#### Source material ####

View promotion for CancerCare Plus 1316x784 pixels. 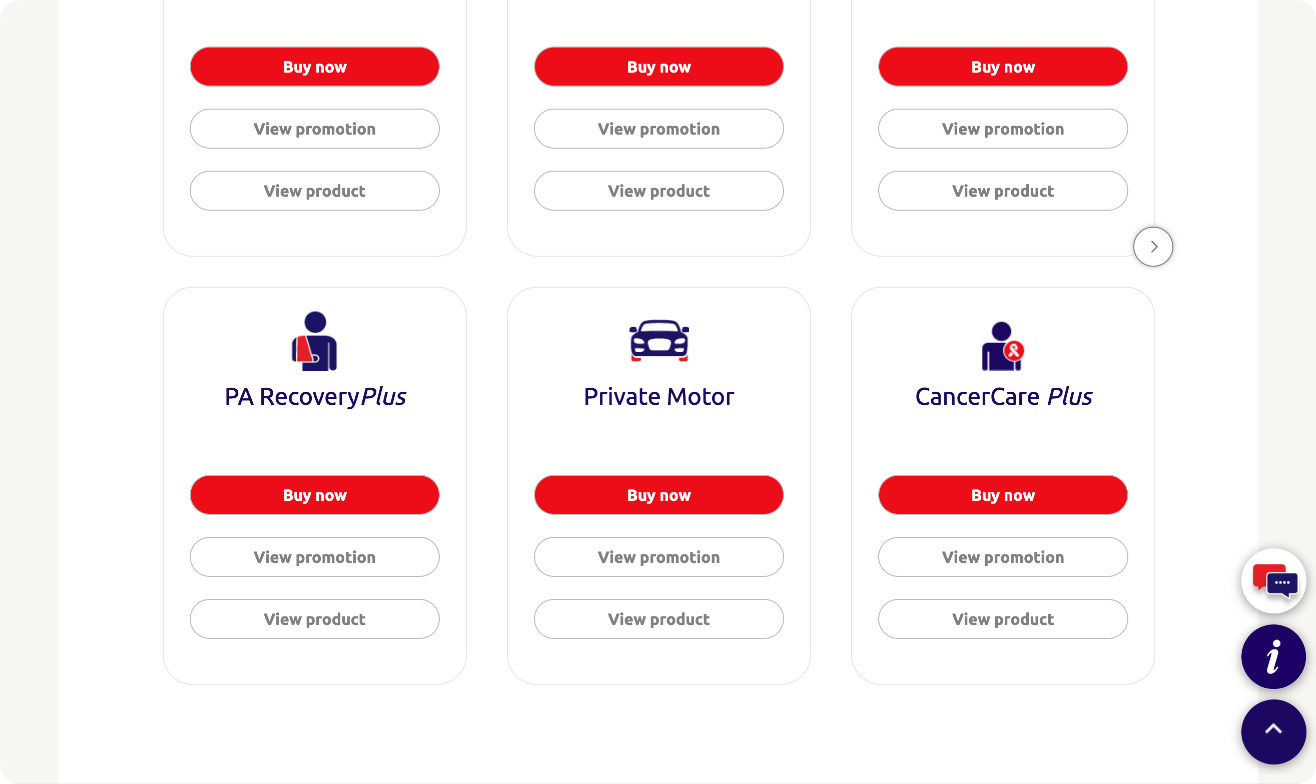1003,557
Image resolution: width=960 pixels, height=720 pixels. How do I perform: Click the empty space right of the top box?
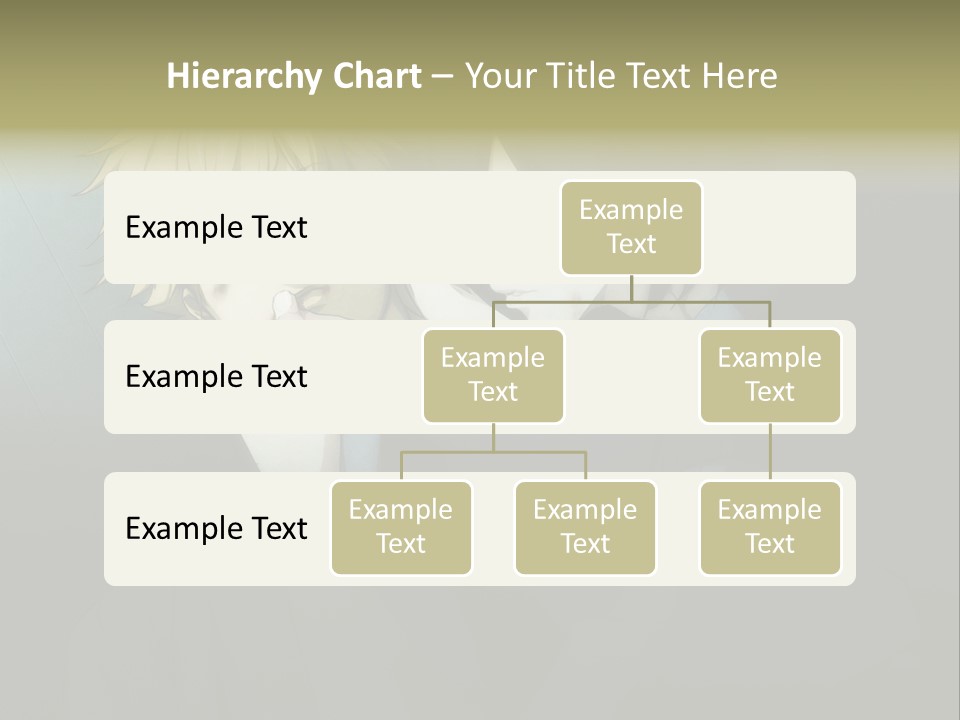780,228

####
#### Source material ####

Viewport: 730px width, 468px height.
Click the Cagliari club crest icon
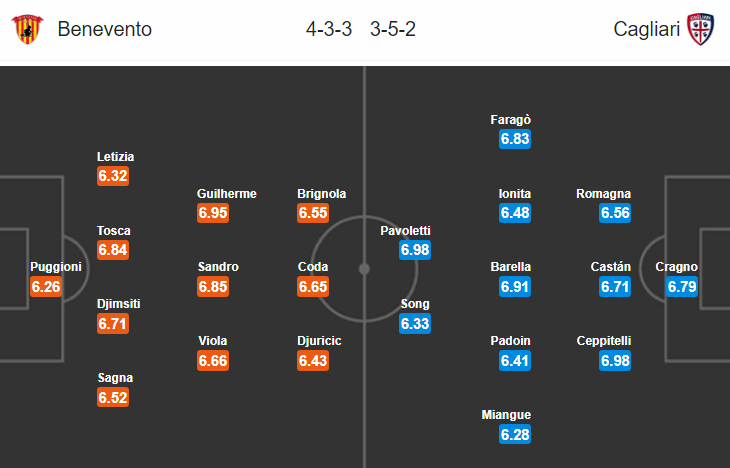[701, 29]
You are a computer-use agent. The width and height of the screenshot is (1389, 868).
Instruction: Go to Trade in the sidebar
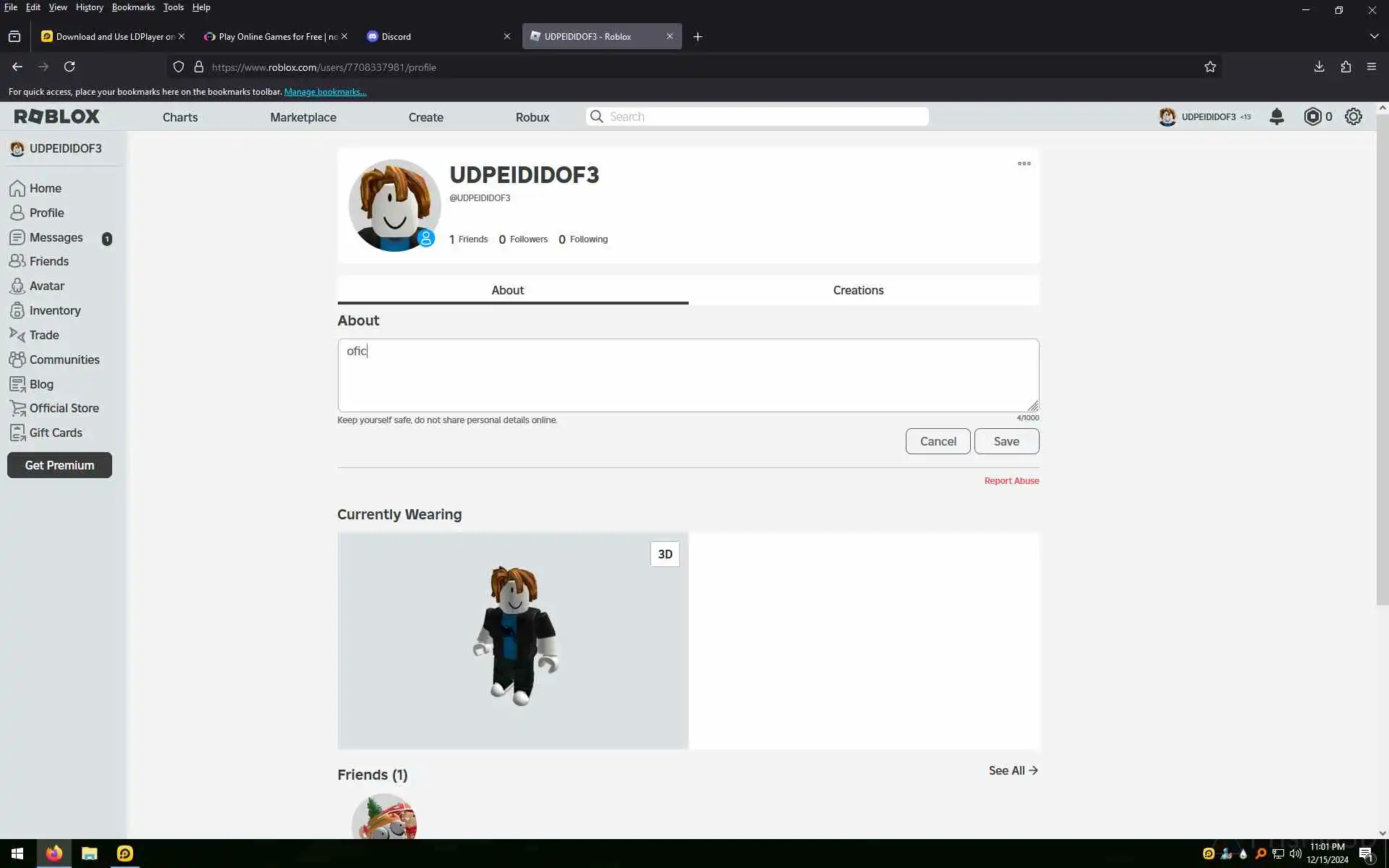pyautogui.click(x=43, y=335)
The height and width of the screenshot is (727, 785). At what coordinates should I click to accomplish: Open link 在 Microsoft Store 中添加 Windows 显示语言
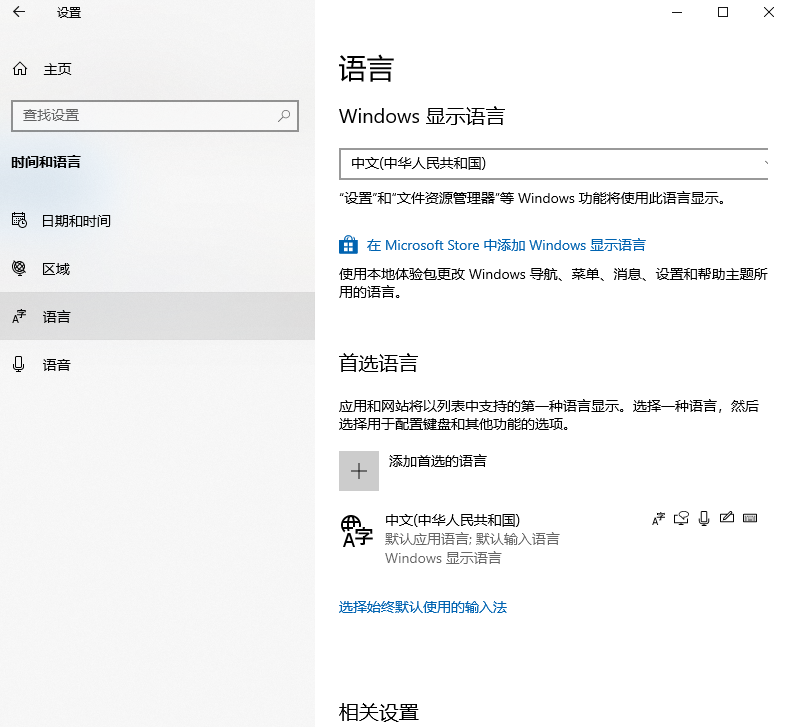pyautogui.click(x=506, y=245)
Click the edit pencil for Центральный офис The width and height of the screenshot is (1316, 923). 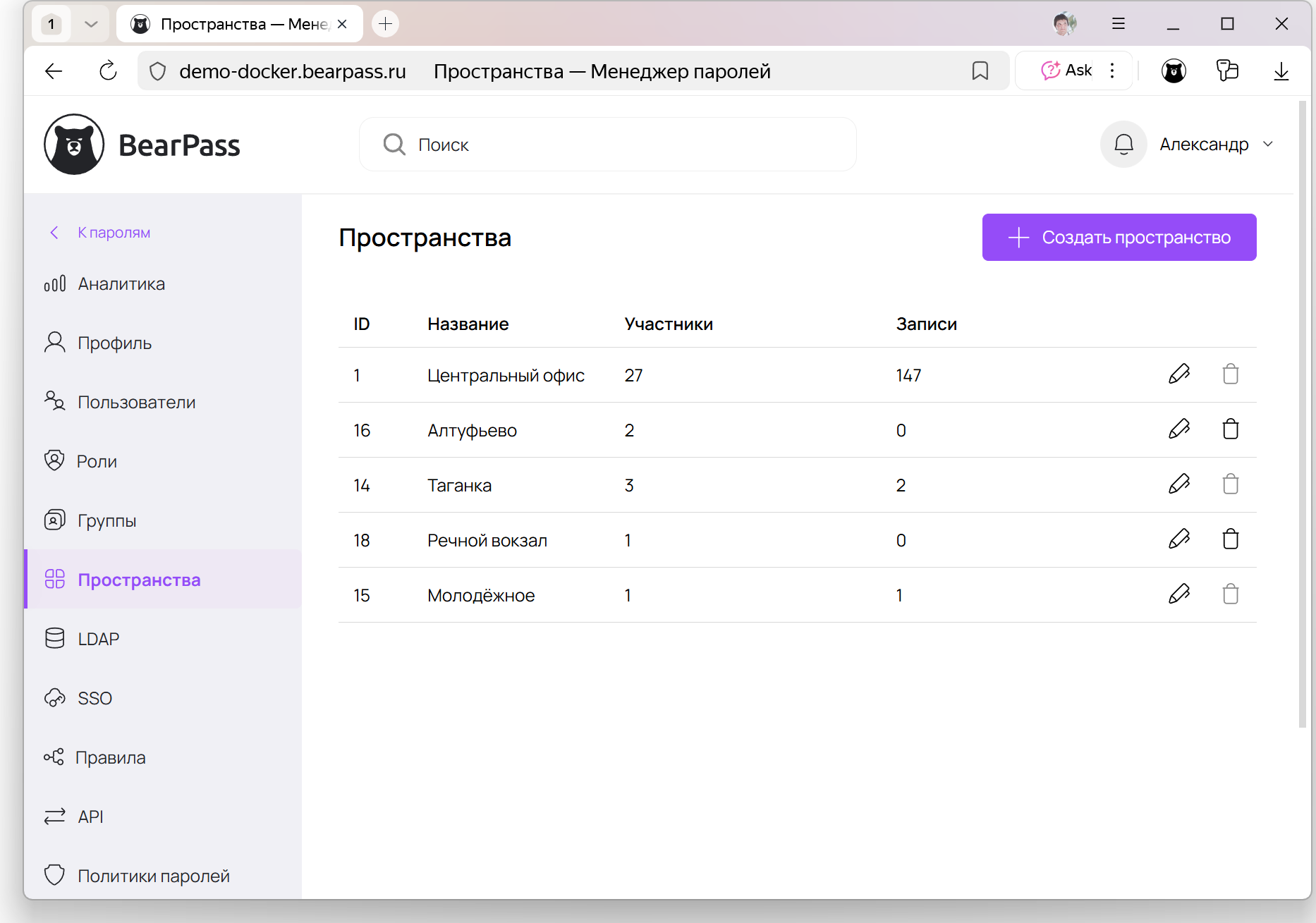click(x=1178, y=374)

####

◆ **Exercise**
Render the lines of the entries as a numbered list with blank lines left out, starting at the line that contains "You are a computer-use" and ending at the line that contains "pyautogui.click(x=43, y=335)". Leave the pictures out of your answer.

◆ **Exercise output**
1. You are a computer-use agent. The width and height of the screenshot is (1389, 868).
2. Instruction: Go to Trade in the sidebar
3. pyautogui.click(x=43, y=335)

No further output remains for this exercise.